Throes of Democracy – Walter A. McDougall
E 338 .M38 2008
Throes of Democracy is much more than a political history. Here, for the first time, is the American epic as lived by Germans and Irish, Catholics, and Jews, as well as people of British Protestant and African American stock; an epic defined as much by folks in Wisconsin, Kansas, and Texas as by those in Massachusetts, New York, and Virginia; an epic in which Mormon prophet Joseph Smith, showman P. T. Barnum, and circus clown Dan Rice figure as prominently as Herman Melville, Walt Whitman, and Henry Ward Beecher; an epic in which railroad management and land speculation prove as gripping as Indian wars.
Beautiful Boy – David Sheff
HV 5831 .C2 S54 2008
“When Nic was growing up, I thought I would be content with whatever choices he made in his life…Now I live with the knowledge that, never mind the most modest definition of a normal or healthy life, my son may not make it to twenty-one.” What had happened to my beautiful boy? To our family? What did I do wrong? Those are the wrenching questions that haunted every moment of David Sheff’s harrowing journey through his son Nic’s addiction to drugs and tentative steps toward recovery.
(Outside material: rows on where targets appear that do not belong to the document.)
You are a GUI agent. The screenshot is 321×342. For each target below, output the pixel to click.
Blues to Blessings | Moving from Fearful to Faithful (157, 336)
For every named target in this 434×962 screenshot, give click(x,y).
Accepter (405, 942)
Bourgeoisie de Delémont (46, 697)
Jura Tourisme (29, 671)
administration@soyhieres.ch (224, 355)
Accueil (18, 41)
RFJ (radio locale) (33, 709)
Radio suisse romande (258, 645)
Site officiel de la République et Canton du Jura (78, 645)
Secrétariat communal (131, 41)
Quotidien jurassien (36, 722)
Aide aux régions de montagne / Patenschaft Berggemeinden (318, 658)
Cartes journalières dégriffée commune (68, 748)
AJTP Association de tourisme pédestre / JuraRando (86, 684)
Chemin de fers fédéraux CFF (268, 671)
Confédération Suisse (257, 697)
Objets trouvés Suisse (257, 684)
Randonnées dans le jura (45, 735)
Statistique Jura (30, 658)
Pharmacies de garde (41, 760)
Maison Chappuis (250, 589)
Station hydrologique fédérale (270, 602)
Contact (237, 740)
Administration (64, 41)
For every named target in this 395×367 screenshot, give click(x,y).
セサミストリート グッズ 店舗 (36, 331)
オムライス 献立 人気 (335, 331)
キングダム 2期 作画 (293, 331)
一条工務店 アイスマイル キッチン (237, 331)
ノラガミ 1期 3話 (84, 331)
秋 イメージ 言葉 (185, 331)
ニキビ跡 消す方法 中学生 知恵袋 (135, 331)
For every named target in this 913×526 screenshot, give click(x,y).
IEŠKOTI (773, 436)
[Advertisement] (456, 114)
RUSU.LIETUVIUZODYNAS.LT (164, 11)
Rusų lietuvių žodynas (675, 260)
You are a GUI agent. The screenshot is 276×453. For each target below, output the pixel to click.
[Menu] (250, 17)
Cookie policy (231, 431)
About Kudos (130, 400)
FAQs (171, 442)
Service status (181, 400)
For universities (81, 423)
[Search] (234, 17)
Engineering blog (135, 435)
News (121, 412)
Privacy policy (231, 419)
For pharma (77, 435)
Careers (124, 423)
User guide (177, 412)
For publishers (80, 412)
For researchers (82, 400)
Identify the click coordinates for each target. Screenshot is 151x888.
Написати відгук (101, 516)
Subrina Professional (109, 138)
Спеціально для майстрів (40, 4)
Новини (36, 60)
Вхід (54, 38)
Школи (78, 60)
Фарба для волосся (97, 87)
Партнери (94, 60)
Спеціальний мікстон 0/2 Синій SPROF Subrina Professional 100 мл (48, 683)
Inside the Mind of BTK – John Douglas
HV 8079 .H6 D684 2007
As a leading serial killer profiler for the FBI, John Douglas was first called to consult about the case in 1980 and remained involved with the story and all of its principal players up to the arrest and prosecution. After Radar was arrested, Douglas was granted both an exclusive interview with the killer after his sentencing, as well as access to friends, family, and police. Douglas reveals both new information and insight into why Rader did what he did, why he stopped for a mysterious nine-year period, and his current psychological state in custody.
Liberal Fascism – Jonah Goldberg
JC 481 .G55 2007
Liberal Fascism offers a startling new perspective on the theories and practices that define fascist politics. Replacing conveniently manufactured myths with surprising and enlightening research, Jonah Goldberg reminds us that the original fascists were really on the left, and that liberals from Woodrow Wilson to FDR to Hillary Clinton have advocated policies and principles remarkably similar to those of Hitler’s National Socialism and Mussolini’s Fascism.